Efforts to trace the origin of the outbreak have so far failed. Dr Jean Kaseya, director general of the Africa Centres for Disease Control and Prevention, said officials have still not identified patient zero. Early investigations suggested the first case emerged in the third week of April. “So far we don’t know the index case,” Dr Kaseya said. “It means we don’t know the magnitude of this outbreak.”
The virus is extremely contagious, raising particular concern because the outbreak is unfolding in a region characterised by busy cross-border traffic and migration. To prevent further transmission, the WHO has called for “safe and dignified” burials, emphasising that the disease can be passed on from the dead. Dr Tedros Ghebreyesus, the WHO’s Director General, said the organisation would convene an emergency meeting as soon as possible to determine the next steps.
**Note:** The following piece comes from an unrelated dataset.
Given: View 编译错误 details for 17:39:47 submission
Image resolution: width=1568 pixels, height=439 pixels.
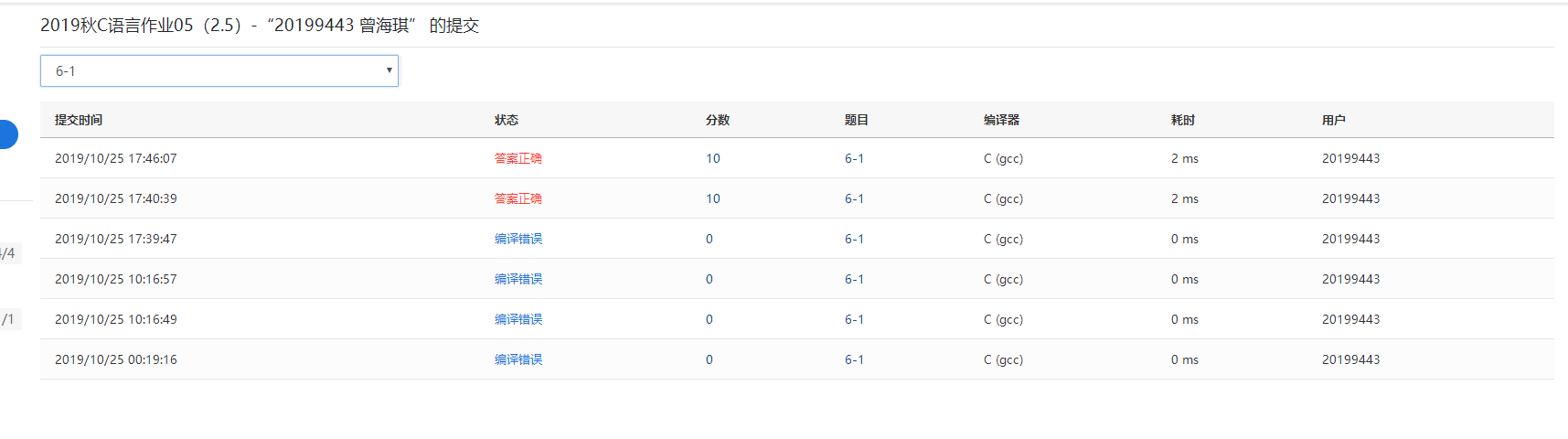Looking at the screenshot, I should pyautogui.click(x=517, y=239).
A critical gap: no vaccine for the Bundibugyo strain
One of the most significant challenges facing responders is the absence of a vaccine specifically for the Bundibugyo virus. Dr Kaseya confirmed that, unlike the more common Zaire strain of Ebola — for which licensed vaccines exist — no jab is currently available for this variant. He added that several vaccine candidates are in early-stage trials, but none are yet ready for deployment in the field.
The Bundibugyo virus was first identified in 2007 in the Bundibugyo District of Uganda, making it the third Ebola virus species to be discovered. It is closely related to the Ebola virus and causes a disease with similar clinical features: symptoms include fever, severe headache, muscle pain, weakness, fatigue, diarrhoea, vomiting, abdominal pain and unexplained haemorrhage, with an incubation period typically ranging from two to 21 days. The virus spreads through direct contact with the blood, body fluids or non-broken skin of infected individuals, as well as through contact with contaminated surfaces and objects. Bodily fluids such as vomit, faeces and saliva can all carry the virus, and transmission from bats and primates is also a known route.

This is the DRC’s 17th Ebola outbreak since the virus first emerged in the country in 1976. The nation has spent decades building surveillance networks designed to detect and contain outbreaks quickly, but the current situation — with its unknown index case and signs of undetected spread — has tested those systems severely. The WHO has warned that cross-border movement, the lack of a vaccine and the failure to locate patient zero all heighten the risk of a far wider epidemic if containment efforts are not rapidly scaled up.